Material shown -
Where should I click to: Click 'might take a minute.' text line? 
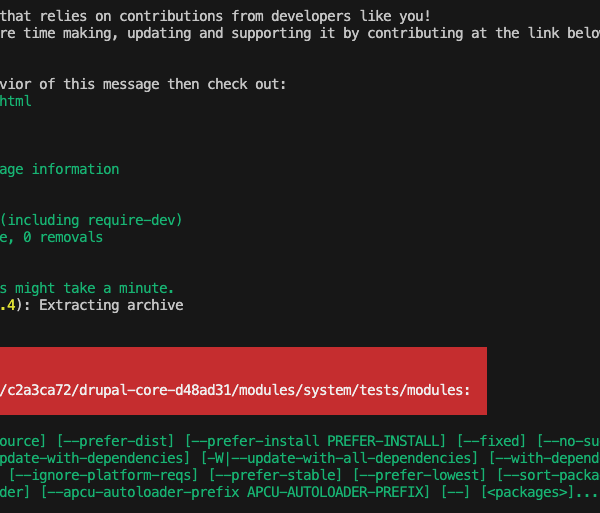(94, 288)
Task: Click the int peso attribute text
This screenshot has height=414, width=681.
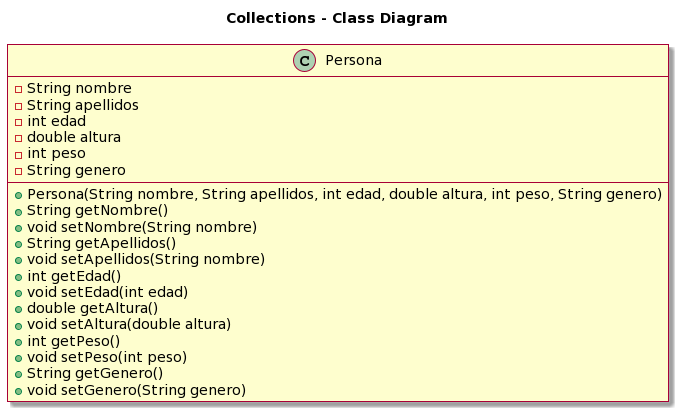Action: (56, 154)
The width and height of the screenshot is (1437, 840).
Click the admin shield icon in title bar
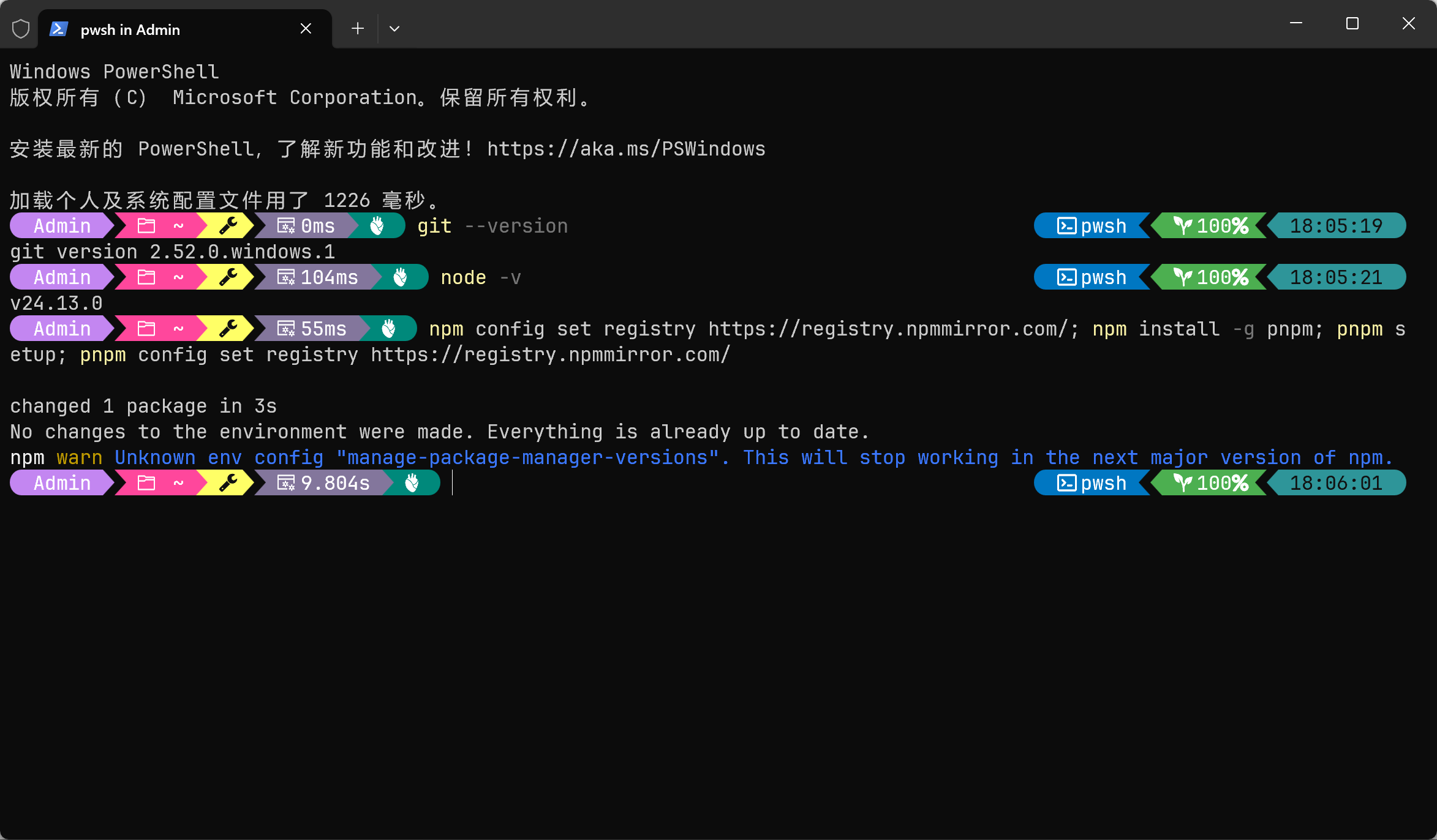pyautogui.click(x=21, y=29)
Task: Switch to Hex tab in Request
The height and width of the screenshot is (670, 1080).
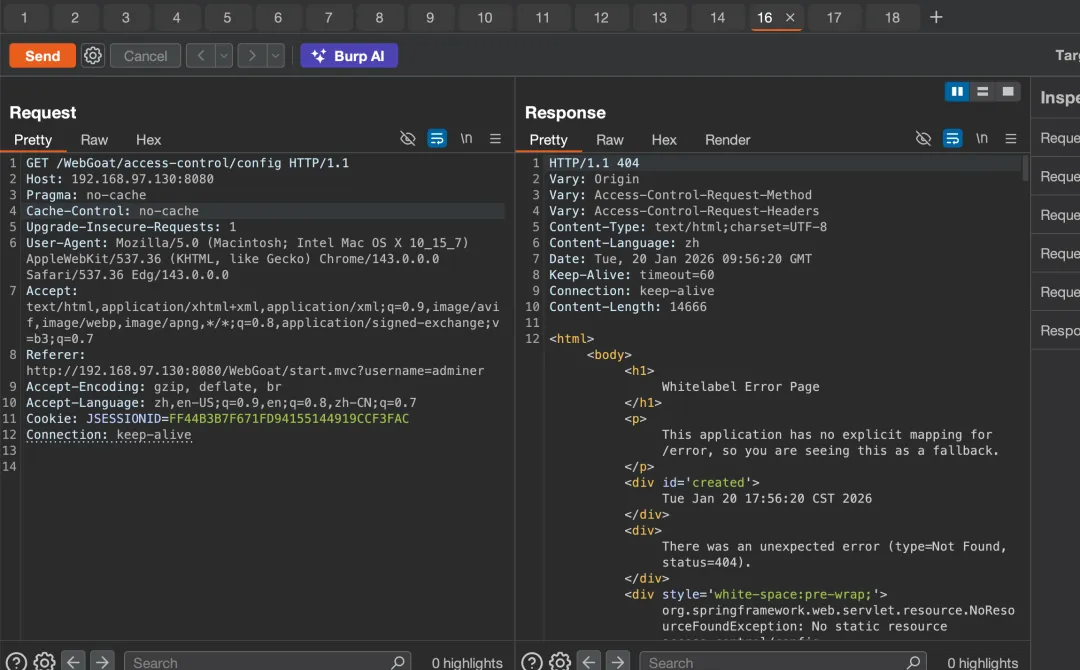Action: [148, 140]
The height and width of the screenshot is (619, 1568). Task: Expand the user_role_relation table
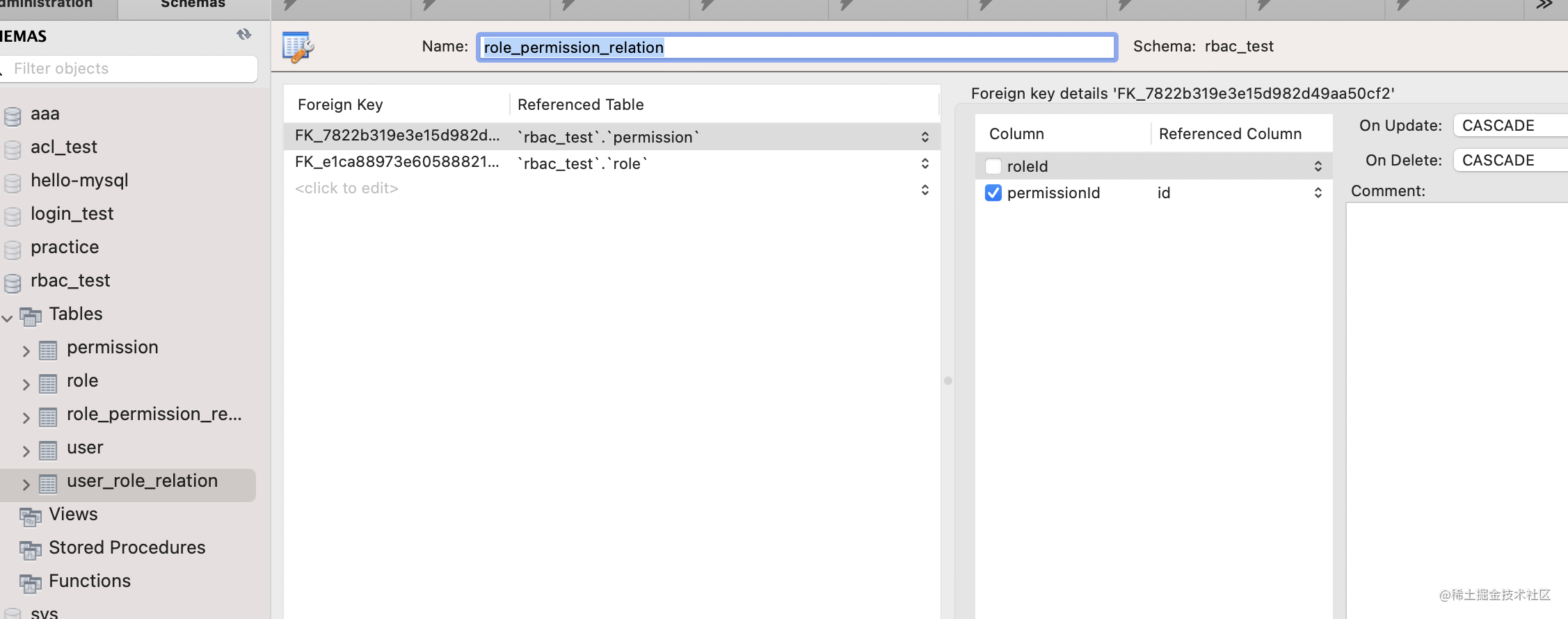(x=26, y=484)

Stated exercise -
Can you write out every line of the listing above, requests included, with each coordinate in the answers offset by 75 and the pictures left out?

Result of this task -
Where should I click to: Click 'might take a minute.' text line? 
(169, 363)
Task: Click the int peso attribute text
This screenshot has height=414, width=681.
Action: (131, 229)
The width and height of the screenshot is (1437, 840).
Click the admin shield icon in title bar
pyautogui.click(x=96, y=104)
Task: Switch to Hex tab in Request
The height and width of the screenshot is (670, 1080).
Action: [223, 215]
The height and width of the screenshot is (619, 1568). Task: Expand the user_role_relation table
(x=101, y=559)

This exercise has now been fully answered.